The project is located at 7324 Martin Luther King Jr. Way S. In all, the building will have 143,419 square feet of building area and will rise eight stories. Of the units, there will be a single SEDU, 270 one-bedrooms and just one two-bedroom unit. About 2,700 square feet of ground floor retail and a small amount of below-grade parking are also part of the project plans.
The development team describes the neighborhood as one of the most diverse in the city. For more than 100 years, Othello has been known as a welcoming landing spot for immigrant and refugee communities. Today, more than 40 languages are spoken in the neighborhood, including Amharic, Mandarin, Spanish, Tagalog and others. While Othello has grown more slowly than other Seattle neighborhoods, it is now seeing a “burst” of development, including 7324 MLK Jr. Way S.
As a result, OZ Navigator and Neiman Taber hope to create financially attainable housing that will fit well within the changing neighborhood. The design strives to provide as much access to natural light and fresh air as possible while maintaining privacy. The design is human-scaled in order to activate the street and add to Martin Luther King Jr. Way S’s growing commercial core.
The project team’s preferred option is called “Donut” and incorporates multi-story openings on the east and west sides to provide views into various courtyards and improve access to amenity space. The large voids in the massing help break down the overall scale of the building’s two largest massing forms and will allow for an outdoor plaza that connects to the pedestrian realm.
Commercial spaces at ground level have been designed with a high level of transparency. An art program will help to anchor the courtyard, while landscaping will be utilized to create a buffer between vehicle and pedestrian areas.
The facade will be further enhanced by a mixture of materials and organizational practices. According to the project team, window arrangement, window grouping, balcony style and other factors will help to further modulate the facade. The project team elected to move forward with a simple materials palette to emphasize the difference between the void and portals and other facades. The portals are a warm white to reflect light into various units, while the main facades are a darker gray.
“The palette we’ve come up with is a fairly subtle, restrained design reflecting the project’s role as a mid-block fabric building,” explained Neiman’s Patrick Taylor.
Overall, the Review Board was impressed with the development’s design progression. It did spend some time debating the composition and materiality of the project, and asked questions about the accuracy of the renderings given their darker nature. The Review Board wondered if a pop of color would liven the facade and help the project fit in with other buildings that took a similar approach.

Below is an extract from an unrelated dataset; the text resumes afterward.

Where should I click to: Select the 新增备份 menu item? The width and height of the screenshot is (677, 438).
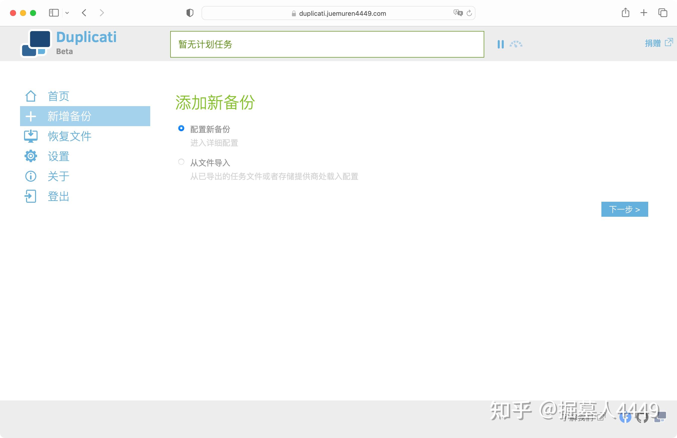click(x=85, y=116)
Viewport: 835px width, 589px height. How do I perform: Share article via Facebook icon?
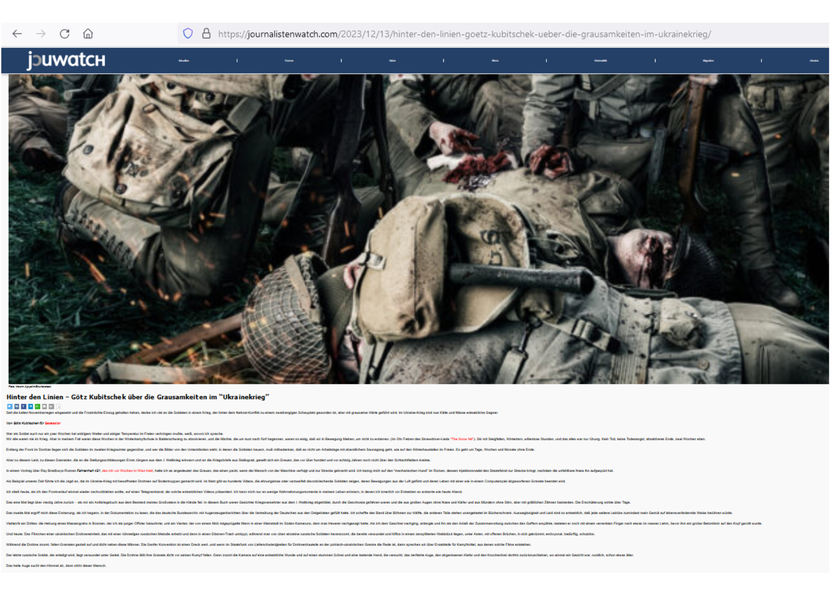(24, 407)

The Board also debated between the use of Juliet balconies and simple glass for fenestration. They did agree that either way, the features added horizontality to a building that had a lot of verticality already designed into the architecture. At the end of the meeting, the Review Board felt that the project was strong, and while it offered limited guidance, felt that the development was ready for the next phase of the entitlements process. The Board voted to move the project forward, thus allowing Oz Navigator and Neiman Taber to proceed with their plans.